_Your instructions_
Only one stretch of the data below should be repeated: the lines from the line containing "Given: Switch to the CORNERE tab" through the line containing "1200x826 pixels.", inclusive, exactly as they are.

_Excerpted records_
◇ ◇ ◇
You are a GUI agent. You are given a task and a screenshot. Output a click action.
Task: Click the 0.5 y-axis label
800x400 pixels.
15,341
◇ ◇ ◇
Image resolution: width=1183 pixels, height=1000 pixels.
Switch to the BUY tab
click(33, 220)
◇ ◇ ◇
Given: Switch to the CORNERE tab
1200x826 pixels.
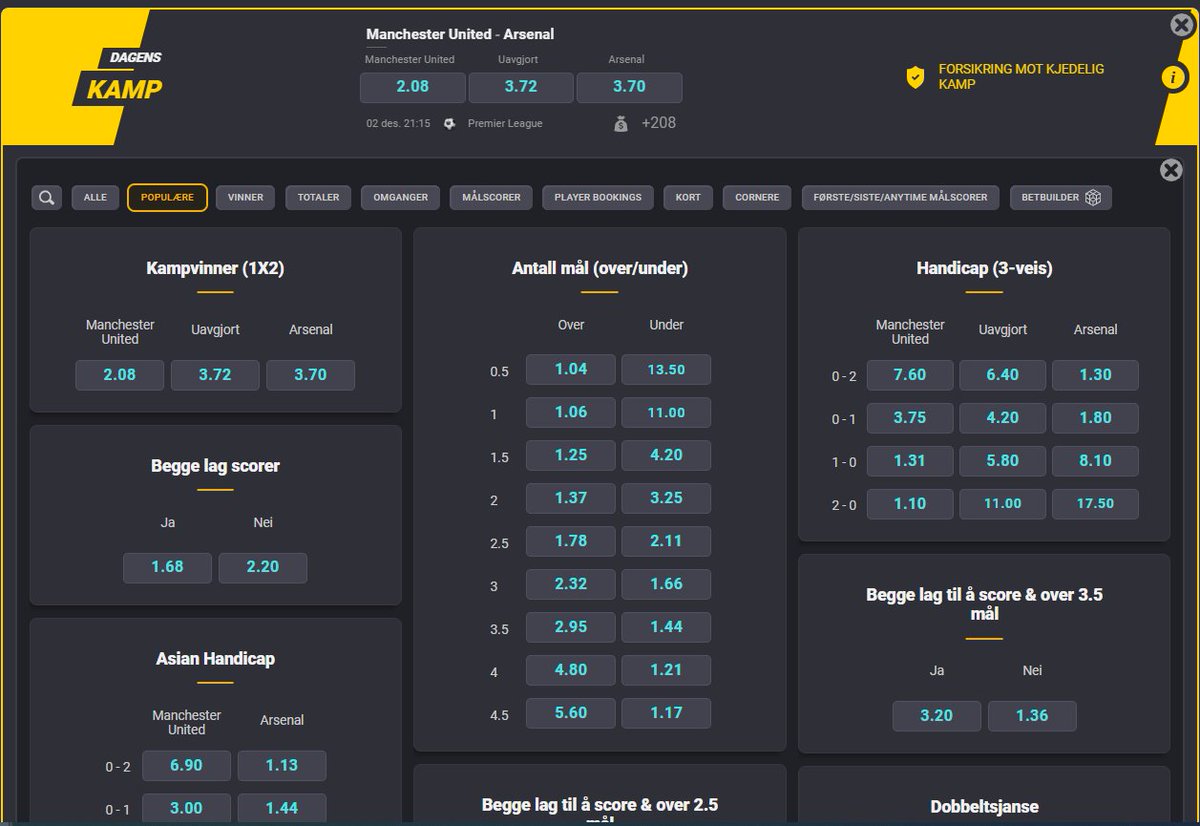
◇ ◇ ◇
_Worked solution_
Given: Switch to the CORNERE tab
1200x826 pixels.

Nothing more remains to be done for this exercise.